An international research team led by Friedrich Schiller University in Jena has developed a highly sensitive cell model to study the complex effects – and side effects – of anti-inflammatory drugs, with the ultimate aim of preventing chronic inflammation.
Dr. Jana Gerstmeier und Markus Werner investigate the effect of active compounds on the formation of endogenous signalling substances in immune cells during an inflammatory reaction.
Drugs such as ibuprofen or aspirin that relieve pain and lower fever are among the most frequently used drugs worldwide. They are used above all for the treatment of inflammatory reactions. However, in spite of their indisputable effectiveness and frequent use, we do not yet fully understand the underlying mechanisms of these drugs. In addition, when these drugs are taken, serious side effects occur and again, the causes of which have also not been sufficiently clarified.
The research team led by pharmacists Dr. Jana Gerstmeier and Prof. Oliver Werz of the University of Jena has developed a cell model with which they can find answers to these questions. As the team’s scientists report in the specialist publication, The FASEB Journal, they have succeeded in clarifying the complex effect of active compounds that are administered on the formation of endogenous signaling substances in immune cells during an inflammatory reaction. In the future, this will make it possible to develop new active drugs with fewer side effects. Working groups from Harvard Medical School in Boston and the Karolinska Institute in Stockholm were also involved in the research work.
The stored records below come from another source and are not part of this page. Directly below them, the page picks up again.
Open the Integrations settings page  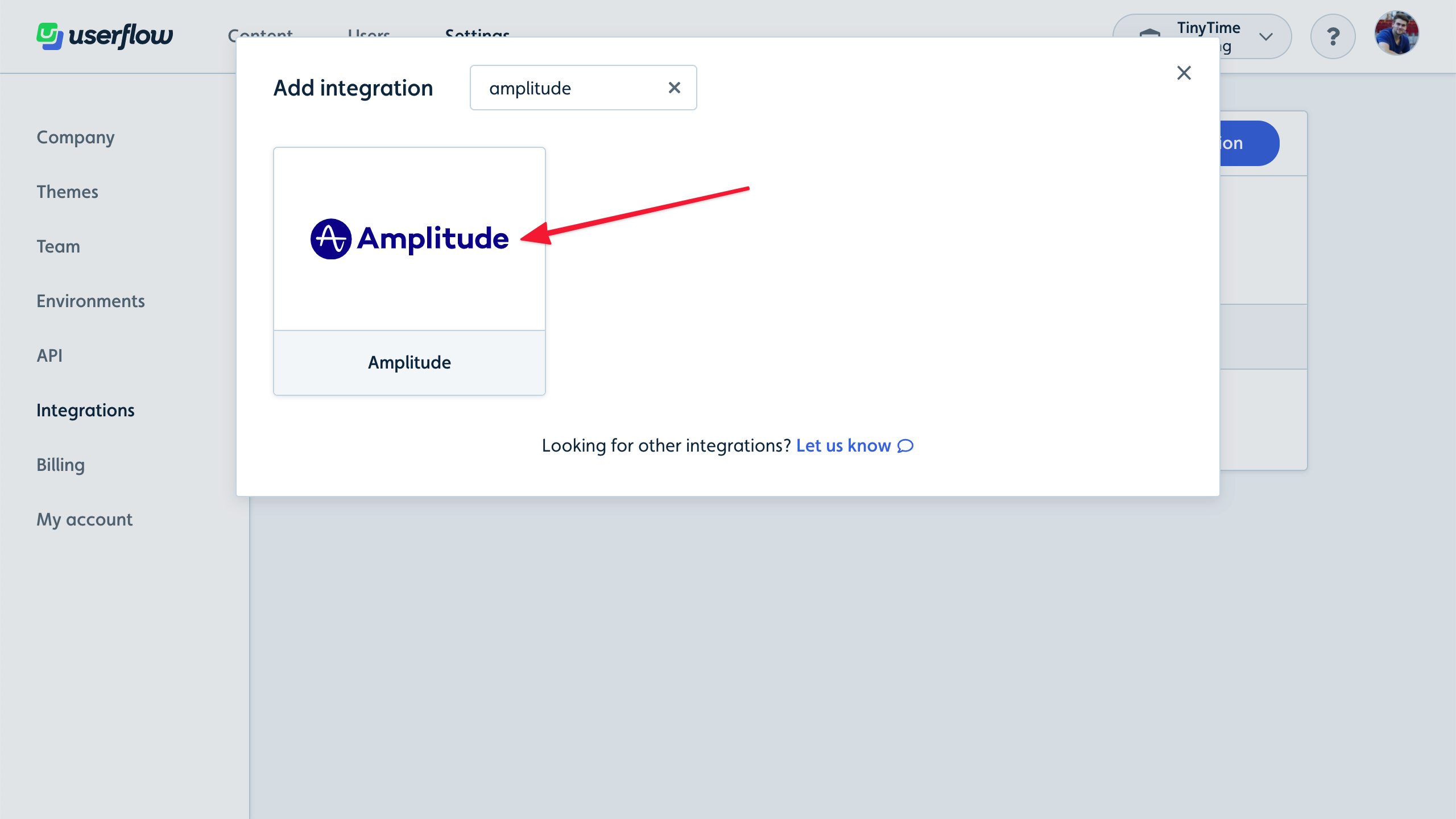85,410
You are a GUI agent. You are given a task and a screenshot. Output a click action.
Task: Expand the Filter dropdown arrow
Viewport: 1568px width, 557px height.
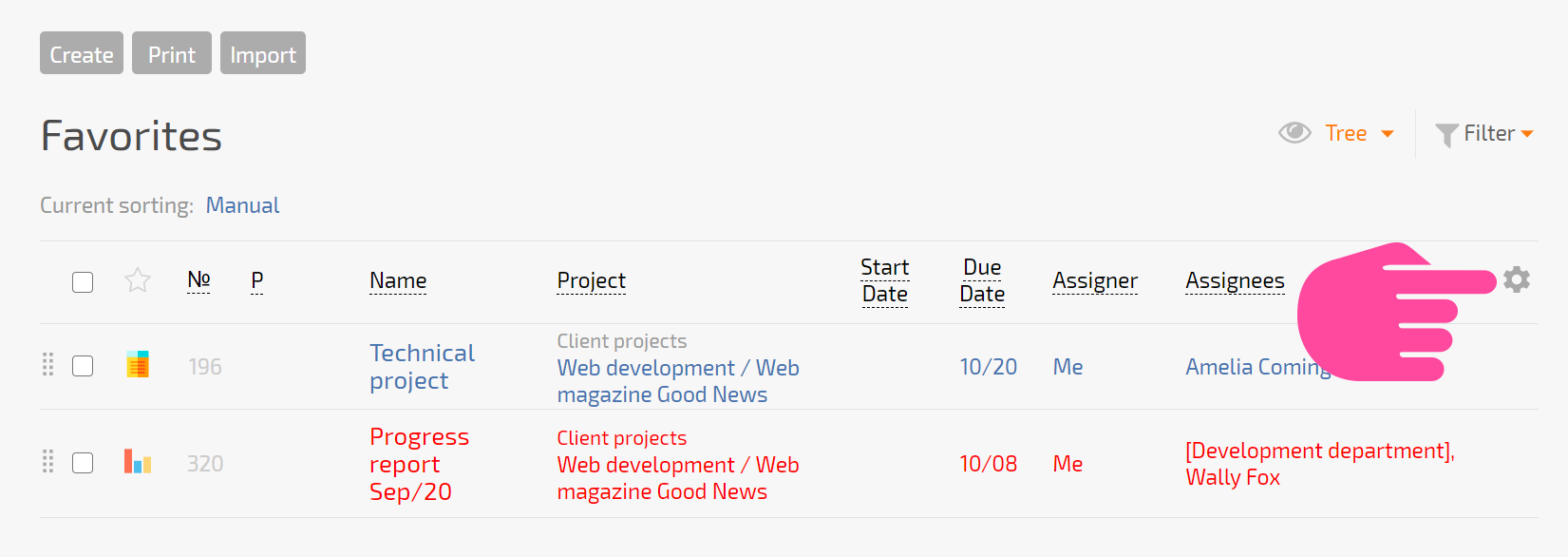[1527, 134]
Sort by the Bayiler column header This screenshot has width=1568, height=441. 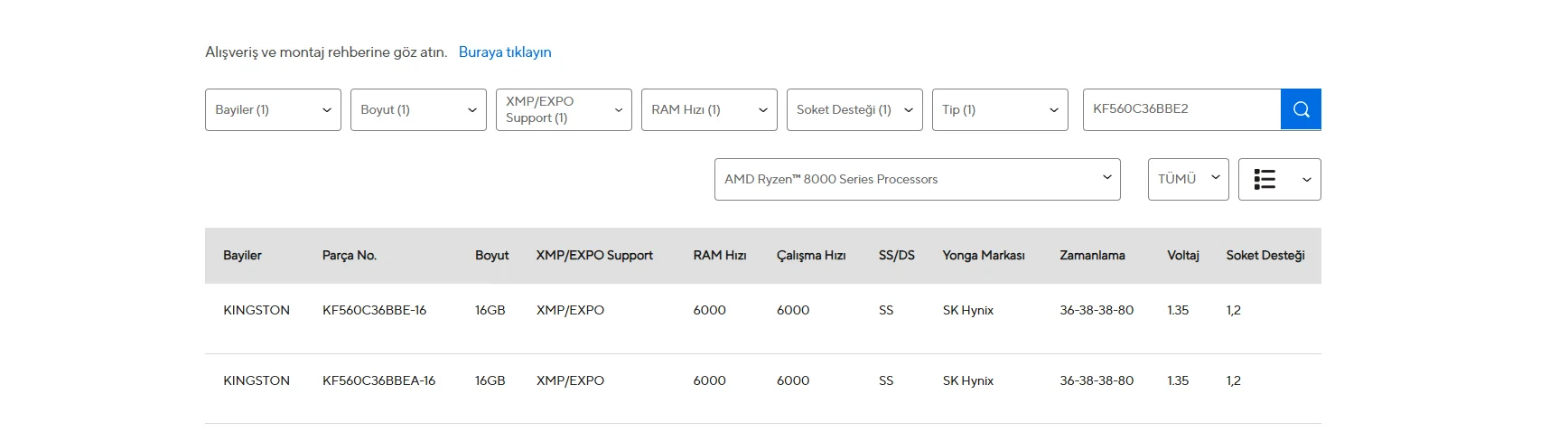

"Inflammation proceeds – roughly speaking – in two successive phases," explains Markus Werner, a doctoral student at the Chair of Pharmaceutical and Medical Chemistry of Jena University and first author of the study. During the initial phase, type 'M1' immune cells (macrophages) are active. They produce inflammatory messenger substances (prostaglandins and leukotrienes) from unsaturated fatty acids, which trigger typical symptoms such as fever and pain. After a few days, the second phase begins, in which the inflammation is resolved. In this phase, type 'M2' macrophages are active, which produce inflammation-resolving messenger substances from the fatty acids (called resolvins).
"Conventional drugs intervene equally in both phases," says Gerstmeier. "They reduce the production of both proinflammatory messenger substances and inflammation-resolving mediators." This alleviates the first acute inflammatory reaction, but at the same time it also hampers the second phase in which the inflammation resolves. "There is a risk of inflammation not being stopped and continuing to progress, so that secondary diseases occur." Ideally, drugs should therefore reduce only the acute phase, but not impair the phase in which the inflammation resolves.
The newly developed cell model enables researchers to investigate the efficacy of drugs in both inflammatory phases. "For this purpose, we use human immune cells (M1 and M2), which we pre-treat with the drug to be tested before inducing an inflammatory reaction using pathogenic bacteria," explains Gerstmeier. The messenger substances released by the cells are analyzed.
The special feature of the methodology developed in Jena is its sensitivity: the inflammation-resolving substances of the second phase are effective in concentrations about 1,000 times lower than the inflammatory signal substances of the first inflammatory phase. Very sensitive analytics are required in order to be able to detect these substances, and the Jena laboratory is one of the few laboratories in the world to have mastered this methodology. Using a mass spectrometer, several dozen mediator molecules that have been released are detected and an individual spectrum is created for each active ingredient. This allows conclusions to be drawn about the influence of the drug on the entire inflammatory process.